Passage ▸
+ + + + + + +

The House in the Cerulean Sea

With such a simple premise, it’s inevitable that the characters drive the story, adult and child alike. Klune does a remarkable job of making you care about these kids in short order. Linus himself is rightfully frustrating but funny enough to make up for it. Arthur, though, who is very much the heart of the story, is specifically designed to sink readers like yours truly (which is to say queer millennial nerds). It’s like all the Harry Potter fanfiction that asked “What if Remus Lupin were headmaster though? Like an actual good teacher that cares about his students? With a dark backstory that still resolves into kindness and resilience?” finally made good. The romance that threads throughout the story flows naturally because who wouldn’t fall in love with Arthur?

The romance, of course, is not the point of it all: The House in the Cerulean Sea is first and foremost a story about seeing each other as people, and, once we’ve got that part down, just what our responsibility to other people is. But besides viewing magical children as worthy of love and respect, it feels particularly special that Klune treats his young characters as worthy, not just as “but what about the children”-type stand-ins, but as complex beings with their own identities. In fact, a huge amount of emphasis is placed on the fact that these kids grow up into adults, and we can’t just stop caring about them once they’ve left the orphanage. It’s a presentation of parenting and childhood that is quintessentially queer, focused as it is on holistic life rather than some mythologized vision of childhood innocence.

+ + + + + + +

Assignment a ▸
Repeat the review of The House in the Cerulean Sea word for word.
The review and the entries come from unrelated sources.

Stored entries

+ + + + + + +

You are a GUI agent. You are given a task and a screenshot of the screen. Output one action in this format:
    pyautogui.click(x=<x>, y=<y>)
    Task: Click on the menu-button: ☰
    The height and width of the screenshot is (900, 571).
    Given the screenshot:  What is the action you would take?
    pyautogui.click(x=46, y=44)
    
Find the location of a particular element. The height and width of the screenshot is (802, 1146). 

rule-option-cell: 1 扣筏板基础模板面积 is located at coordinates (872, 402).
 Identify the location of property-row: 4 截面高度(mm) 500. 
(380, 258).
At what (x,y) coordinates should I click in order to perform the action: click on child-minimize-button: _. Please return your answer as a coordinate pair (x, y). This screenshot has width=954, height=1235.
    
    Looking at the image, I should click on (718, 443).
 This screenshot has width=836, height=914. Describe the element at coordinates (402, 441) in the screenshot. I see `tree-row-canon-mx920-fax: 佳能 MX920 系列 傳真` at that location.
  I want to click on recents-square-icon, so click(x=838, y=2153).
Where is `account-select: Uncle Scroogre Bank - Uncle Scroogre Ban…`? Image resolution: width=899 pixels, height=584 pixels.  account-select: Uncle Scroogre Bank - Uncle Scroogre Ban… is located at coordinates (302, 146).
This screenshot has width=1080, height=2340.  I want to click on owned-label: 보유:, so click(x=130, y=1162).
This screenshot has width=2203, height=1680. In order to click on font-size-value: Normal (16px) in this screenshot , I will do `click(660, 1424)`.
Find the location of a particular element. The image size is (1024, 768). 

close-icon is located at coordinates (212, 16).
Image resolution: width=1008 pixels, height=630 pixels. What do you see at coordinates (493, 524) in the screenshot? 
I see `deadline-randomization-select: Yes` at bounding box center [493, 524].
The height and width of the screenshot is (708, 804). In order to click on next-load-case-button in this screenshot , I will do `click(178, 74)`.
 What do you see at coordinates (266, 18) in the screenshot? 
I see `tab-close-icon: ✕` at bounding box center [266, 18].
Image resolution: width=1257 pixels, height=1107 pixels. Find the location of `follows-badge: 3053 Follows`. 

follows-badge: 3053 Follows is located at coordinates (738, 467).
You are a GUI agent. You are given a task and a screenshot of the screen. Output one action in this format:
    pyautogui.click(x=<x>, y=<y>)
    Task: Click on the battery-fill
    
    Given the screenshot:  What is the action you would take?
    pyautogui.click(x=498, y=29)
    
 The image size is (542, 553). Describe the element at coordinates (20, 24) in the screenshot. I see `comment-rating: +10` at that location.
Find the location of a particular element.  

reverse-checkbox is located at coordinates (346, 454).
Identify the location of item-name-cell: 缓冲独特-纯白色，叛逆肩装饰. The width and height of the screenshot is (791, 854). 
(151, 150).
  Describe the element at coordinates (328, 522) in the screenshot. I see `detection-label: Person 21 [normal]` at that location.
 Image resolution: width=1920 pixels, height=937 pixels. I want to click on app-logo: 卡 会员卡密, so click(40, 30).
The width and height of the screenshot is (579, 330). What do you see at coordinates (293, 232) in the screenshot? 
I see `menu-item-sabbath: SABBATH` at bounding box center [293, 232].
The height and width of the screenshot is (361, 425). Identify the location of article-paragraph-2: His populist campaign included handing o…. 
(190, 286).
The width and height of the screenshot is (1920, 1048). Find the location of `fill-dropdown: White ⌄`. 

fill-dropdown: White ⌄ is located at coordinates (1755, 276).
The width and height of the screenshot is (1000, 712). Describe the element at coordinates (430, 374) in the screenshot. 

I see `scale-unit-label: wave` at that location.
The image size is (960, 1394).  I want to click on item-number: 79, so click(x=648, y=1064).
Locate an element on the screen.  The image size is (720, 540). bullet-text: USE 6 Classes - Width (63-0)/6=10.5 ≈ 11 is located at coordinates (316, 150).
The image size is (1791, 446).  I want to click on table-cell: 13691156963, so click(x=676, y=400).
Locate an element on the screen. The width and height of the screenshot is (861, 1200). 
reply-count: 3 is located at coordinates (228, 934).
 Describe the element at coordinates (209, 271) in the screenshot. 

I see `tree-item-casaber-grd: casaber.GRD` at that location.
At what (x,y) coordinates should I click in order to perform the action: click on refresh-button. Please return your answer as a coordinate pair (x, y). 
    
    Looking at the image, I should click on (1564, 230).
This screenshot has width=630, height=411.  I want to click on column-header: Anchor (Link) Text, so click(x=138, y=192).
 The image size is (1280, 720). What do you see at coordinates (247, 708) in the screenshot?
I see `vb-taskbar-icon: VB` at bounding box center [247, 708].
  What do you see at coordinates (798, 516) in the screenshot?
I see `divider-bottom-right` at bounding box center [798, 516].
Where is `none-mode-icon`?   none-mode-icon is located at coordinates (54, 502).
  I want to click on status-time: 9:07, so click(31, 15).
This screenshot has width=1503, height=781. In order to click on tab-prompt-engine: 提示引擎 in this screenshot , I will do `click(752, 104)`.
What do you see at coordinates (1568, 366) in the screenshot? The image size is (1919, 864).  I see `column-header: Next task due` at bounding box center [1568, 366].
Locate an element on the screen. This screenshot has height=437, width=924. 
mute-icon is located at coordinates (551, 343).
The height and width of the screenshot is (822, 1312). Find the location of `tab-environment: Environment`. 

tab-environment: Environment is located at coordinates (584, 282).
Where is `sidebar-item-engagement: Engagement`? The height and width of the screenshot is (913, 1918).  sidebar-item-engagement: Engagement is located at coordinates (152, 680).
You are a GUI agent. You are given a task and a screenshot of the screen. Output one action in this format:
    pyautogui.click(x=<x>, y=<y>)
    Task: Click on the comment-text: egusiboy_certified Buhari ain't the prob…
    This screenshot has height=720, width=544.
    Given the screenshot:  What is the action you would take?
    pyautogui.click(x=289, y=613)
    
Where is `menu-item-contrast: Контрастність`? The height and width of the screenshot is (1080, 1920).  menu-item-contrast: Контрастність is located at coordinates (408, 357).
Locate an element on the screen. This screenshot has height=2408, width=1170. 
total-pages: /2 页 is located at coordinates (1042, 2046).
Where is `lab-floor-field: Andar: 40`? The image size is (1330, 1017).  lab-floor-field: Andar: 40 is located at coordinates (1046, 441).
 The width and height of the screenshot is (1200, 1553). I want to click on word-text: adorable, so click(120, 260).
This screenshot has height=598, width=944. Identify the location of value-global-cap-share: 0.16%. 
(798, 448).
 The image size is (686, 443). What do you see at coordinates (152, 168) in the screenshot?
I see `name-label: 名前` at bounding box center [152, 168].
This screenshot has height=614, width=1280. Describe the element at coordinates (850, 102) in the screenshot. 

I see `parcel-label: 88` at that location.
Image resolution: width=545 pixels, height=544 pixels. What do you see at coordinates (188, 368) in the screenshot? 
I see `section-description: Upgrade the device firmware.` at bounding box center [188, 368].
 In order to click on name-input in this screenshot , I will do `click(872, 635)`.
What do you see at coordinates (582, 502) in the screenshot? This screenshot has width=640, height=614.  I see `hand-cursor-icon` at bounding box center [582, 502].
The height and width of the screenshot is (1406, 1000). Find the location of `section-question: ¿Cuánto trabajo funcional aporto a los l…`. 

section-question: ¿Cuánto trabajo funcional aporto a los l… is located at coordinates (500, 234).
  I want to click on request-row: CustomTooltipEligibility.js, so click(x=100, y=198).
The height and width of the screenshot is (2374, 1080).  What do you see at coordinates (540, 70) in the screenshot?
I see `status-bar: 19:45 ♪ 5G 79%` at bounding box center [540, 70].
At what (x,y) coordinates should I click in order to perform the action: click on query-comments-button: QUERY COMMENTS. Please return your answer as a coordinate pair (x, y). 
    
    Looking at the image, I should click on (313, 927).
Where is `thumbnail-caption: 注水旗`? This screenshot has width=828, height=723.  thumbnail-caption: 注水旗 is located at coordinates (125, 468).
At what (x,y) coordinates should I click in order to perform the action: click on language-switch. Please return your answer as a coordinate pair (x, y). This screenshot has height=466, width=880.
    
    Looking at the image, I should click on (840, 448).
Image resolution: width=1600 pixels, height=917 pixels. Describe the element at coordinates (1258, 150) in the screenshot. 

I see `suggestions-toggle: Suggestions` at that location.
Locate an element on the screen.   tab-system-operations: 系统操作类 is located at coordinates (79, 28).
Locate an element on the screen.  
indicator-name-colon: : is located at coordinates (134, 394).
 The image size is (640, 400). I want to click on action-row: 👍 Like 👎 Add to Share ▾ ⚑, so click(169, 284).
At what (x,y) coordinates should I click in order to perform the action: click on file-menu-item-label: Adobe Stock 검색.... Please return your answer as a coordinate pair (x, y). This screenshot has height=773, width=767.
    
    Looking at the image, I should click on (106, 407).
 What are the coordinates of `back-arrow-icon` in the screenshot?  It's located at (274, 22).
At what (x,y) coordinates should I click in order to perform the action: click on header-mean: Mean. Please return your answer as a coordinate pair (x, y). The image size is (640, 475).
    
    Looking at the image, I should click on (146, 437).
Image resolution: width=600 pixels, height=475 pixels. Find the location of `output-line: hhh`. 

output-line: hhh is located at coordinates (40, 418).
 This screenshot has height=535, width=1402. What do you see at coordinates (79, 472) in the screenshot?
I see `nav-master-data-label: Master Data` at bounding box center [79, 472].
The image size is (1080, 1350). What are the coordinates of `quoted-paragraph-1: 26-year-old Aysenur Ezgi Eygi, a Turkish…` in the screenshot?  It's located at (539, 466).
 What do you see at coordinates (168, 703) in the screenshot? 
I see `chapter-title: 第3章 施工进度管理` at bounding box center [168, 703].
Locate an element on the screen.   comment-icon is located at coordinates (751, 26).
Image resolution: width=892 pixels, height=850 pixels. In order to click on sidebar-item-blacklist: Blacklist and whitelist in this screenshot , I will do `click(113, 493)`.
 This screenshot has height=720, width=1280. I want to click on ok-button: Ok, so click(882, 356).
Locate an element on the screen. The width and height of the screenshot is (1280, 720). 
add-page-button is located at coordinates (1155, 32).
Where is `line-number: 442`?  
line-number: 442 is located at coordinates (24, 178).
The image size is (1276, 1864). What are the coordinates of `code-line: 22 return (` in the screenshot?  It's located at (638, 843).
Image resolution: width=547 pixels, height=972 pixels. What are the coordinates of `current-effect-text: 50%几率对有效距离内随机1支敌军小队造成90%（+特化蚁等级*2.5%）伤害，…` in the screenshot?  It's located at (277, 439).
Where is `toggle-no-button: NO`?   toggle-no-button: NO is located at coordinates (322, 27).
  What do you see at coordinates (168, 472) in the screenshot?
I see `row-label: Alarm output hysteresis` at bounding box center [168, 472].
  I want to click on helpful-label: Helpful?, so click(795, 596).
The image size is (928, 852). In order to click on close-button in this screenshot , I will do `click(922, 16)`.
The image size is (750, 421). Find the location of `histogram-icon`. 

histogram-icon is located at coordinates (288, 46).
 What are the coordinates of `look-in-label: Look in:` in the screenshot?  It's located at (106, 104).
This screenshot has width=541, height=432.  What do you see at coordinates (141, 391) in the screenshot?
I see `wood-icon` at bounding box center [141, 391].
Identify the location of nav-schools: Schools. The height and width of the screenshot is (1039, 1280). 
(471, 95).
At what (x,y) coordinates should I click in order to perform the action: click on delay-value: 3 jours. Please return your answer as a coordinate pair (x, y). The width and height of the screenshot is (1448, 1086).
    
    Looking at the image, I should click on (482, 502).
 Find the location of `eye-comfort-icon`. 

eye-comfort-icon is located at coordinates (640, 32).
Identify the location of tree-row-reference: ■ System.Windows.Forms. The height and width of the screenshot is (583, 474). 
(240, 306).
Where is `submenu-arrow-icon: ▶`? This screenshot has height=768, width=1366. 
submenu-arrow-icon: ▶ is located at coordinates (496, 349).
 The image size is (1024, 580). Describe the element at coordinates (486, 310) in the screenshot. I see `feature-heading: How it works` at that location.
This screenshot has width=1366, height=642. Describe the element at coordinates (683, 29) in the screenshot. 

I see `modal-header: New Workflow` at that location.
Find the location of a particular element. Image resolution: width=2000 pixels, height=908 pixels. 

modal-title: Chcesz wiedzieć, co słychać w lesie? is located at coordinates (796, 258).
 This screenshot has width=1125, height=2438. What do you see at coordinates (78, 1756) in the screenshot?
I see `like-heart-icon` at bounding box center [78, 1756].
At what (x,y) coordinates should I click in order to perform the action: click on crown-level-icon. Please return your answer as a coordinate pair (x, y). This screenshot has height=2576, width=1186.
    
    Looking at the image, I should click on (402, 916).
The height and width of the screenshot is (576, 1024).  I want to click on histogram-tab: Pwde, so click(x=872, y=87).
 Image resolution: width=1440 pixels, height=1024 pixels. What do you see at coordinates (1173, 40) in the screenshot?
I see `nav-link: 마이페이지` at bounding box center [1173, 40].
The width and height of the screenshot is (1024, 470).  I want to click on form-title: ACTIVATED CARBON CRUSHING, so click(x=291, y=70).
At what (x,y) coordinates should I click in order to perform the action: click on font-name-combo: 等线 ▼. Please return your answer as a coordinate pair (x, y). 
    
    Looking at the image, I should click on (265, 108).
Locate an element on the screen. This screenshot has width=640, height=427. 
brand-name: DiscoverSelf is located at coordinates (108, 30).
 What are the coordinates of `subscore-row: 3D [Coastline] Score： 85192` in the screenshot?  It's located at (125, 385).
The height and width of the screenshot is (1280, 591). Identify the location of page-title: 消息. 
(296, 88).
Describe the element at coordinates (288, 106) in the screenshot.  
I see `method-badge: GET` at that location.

+ + + + + + +

Assignment b ▸
Reproduce the stretch of the entries from their first line through the line containing "(380, 258).".

Problem solution a ▸
The House in the Cerulean Sea

With such a simple premise, it’s inevitable that the characters drive the story, adult and child alike. Klune does a remarkable job of making you care about these kids in short order. Linus himself is rightfully frustrating but funny enough to make up for it. Arthur, though, who is very much the heart of the story, is specifically designed to sink readers like yours truly (which is to say queer millennial nerds). It’s like all the Harry Potter fanfiction that asked “What if Remus Lupin were headmaster though? Like an actual good teacher that cares about his students? With a dark backstory that still resolves into kindness and resilience?” finally made good. The romance that threads throughout the story flows naturally because who wouldn’t fall in love with Arthur?

The romance, of course, is not the point of it all: The House in the Cerulean Sea is first and foremost a story about seeing each other as people, and, once we’ve got that part down, just what our responsibility to other people is. But besides viewing magical children as worthy of love and respect, it feels particularly special that Klune treats his young characters as worthy, not just as “but what about the children”-type stand-ins, but as complex beings with their own identities. In fact, a huge amount of emphasis is placed on the fact that these kids grow up into adults, and we can’t just stop caring about them once they’ve left the orphanage. It’s a presentation of parenting and childhood that is quintessentially queer, focused as it is on holistic life rather than some mythologized vision of childhood innocence.

Problem solution b ▸
You are a GUI agent. You are given a task and a screenshot of the screen. Output one action in this format:
    pyautogui.click(x=<x>, y=<y>)
    Task: Click on the menu-button: ☰
    The height and width of the screenshot is (900, 571).
    Given the screenshot:  What is the action you would take?
    pyautogui.click(x=46, y=44)
    
Find the location of a particular element. The height and width of the screenshot is (802, 1146). 

rule-option-cell: 1 扣筏板基础模板面积 is located at coordinates (872, 402).
 Identify the location of property-row: 4 截面高度(mm) 500. 
(380, 258).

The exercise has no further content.